:: AUFGABE ::
Wie lautet die aktualisierte Fassung des Abschnitts von "Die für Kartellstreitigkeiten" bis "Anforderungen nicht entsprochen." im Artikel zum Berliner Stromnetz, wenn "Bieter" durch "Bewerber" ersetzt wird?

Das Land Berlin hat im Streit um die Rekommunalisierung des Stromnetzes vor dem LG Berlin eine Niederlage einstecken müssen. Es darf den Betrieb des Netzes vorerst nicht an eine landeseigene Gesellschaft vergeben. Geklagt hatte Vattenfall.
Im Streit um Pläne für die Wiederverstaatlichung des vor rund 20 Jahren privatisierten Stromnetzes hat das Land Berlin einen Dämpfer erhalten. Es hatte im März dieses Jahres entschieden, die Konzession für den Betrieb des Stromnetzes für 20 Jahre an den landeseigenen Betrieb Berlin Energie zu vergeben. Das Angebot war zuvor in einem Vergabeverfahren ausgewählt worden. Dagegen wehrte sich jedoch die bisherige Netzbetreiberin Stromnetz GmbH, eine Tochter von Vattenfall. Sie beantragte beim Landgericht (LG) Berlin den Erlass einer einstweiligen Verfügung - und war damit nun erfolgreich.
Die für Kartellstreitigkeiten zuständige 16. Zivilkammer des LG Berlin hat konkret entschieden, dass das Land Berlin das "Wegenutzungsrecht für das Stromversorgungsnetz der allgemeinen Versorgung" vorerst nicht an Berlin Energie vergeben darf (Urt. v. 07.11.2019; Az.: 16 O 259/19 Kart). Dabei seien, so die Richter, vor allem zwei Aspekte entscheidend gewesen:
Das Land müsse erstens sicherstellen, dass nur ein Bieter berücksichtigt werde, der im Vergabeverfahren ein fundiertes Konzept für den Betrieb des Stromnetzes vorweise bzw. vorlege. Aus Sicht der Kammer hat das Konzept von Berlin Energie diesen Anforderungen nicht entsprochen.

:: BEREITGESTELLTE DATEN ::

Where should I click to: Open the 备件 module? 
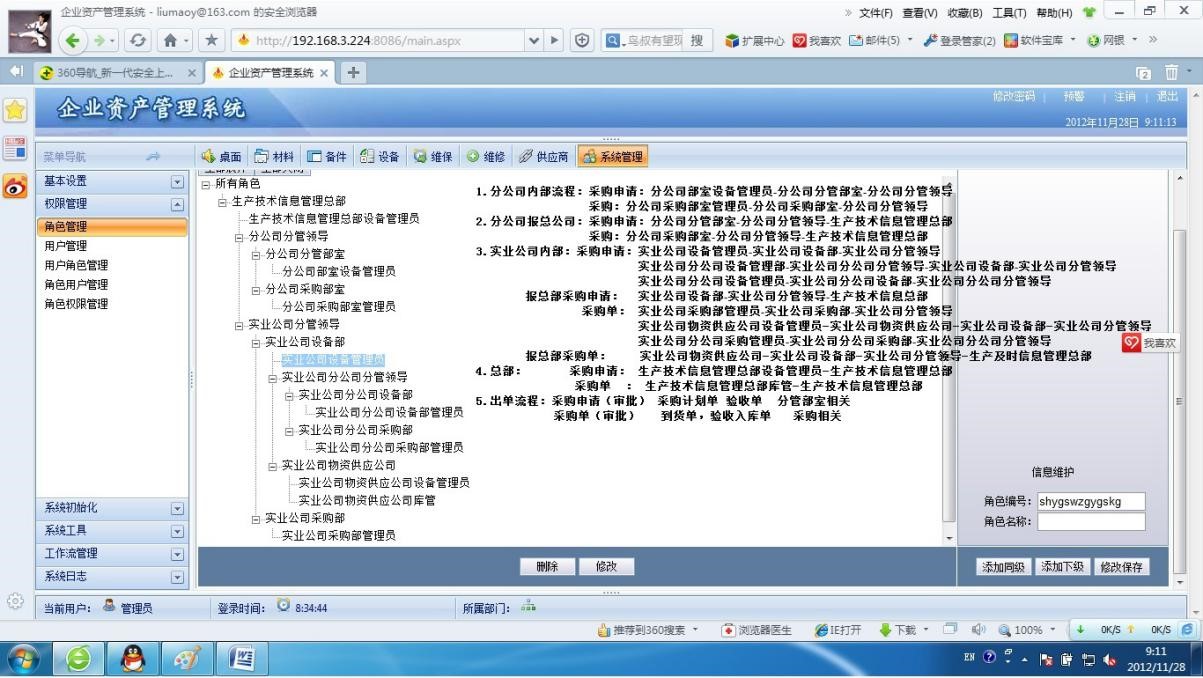(328, 155)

:: LÖSUNG ::
Die für Kartellstreitigkeiten zuständige 16. Zivilkammer des LG Berlin hat konkret entschieden, dass das Land Berlin das "Wegenutzungsrecht für das Stromversorgungsnetz der allgemeinen Versorgung" vorerst nicht an Berlin Energie vergeben darf (Urt. v. 07.11.2019; Az.: 16 O 259/19 Kart). Dabei seien, so die Richter, vor allem zwei Aspekte entscheidend gewesen:
Das Land müsse erstens sicherstellen, dass nur ein Bewerber berücksichtigt werde, der im Vergabeverfahren ein fundiertes Konzept für den Betrieb des Stromnetzes vorweise bzw. vorlege. Aus Sicht der Kammer hat das Konzept von Berlin Energie diesen Anforderungen nicht entsprochen.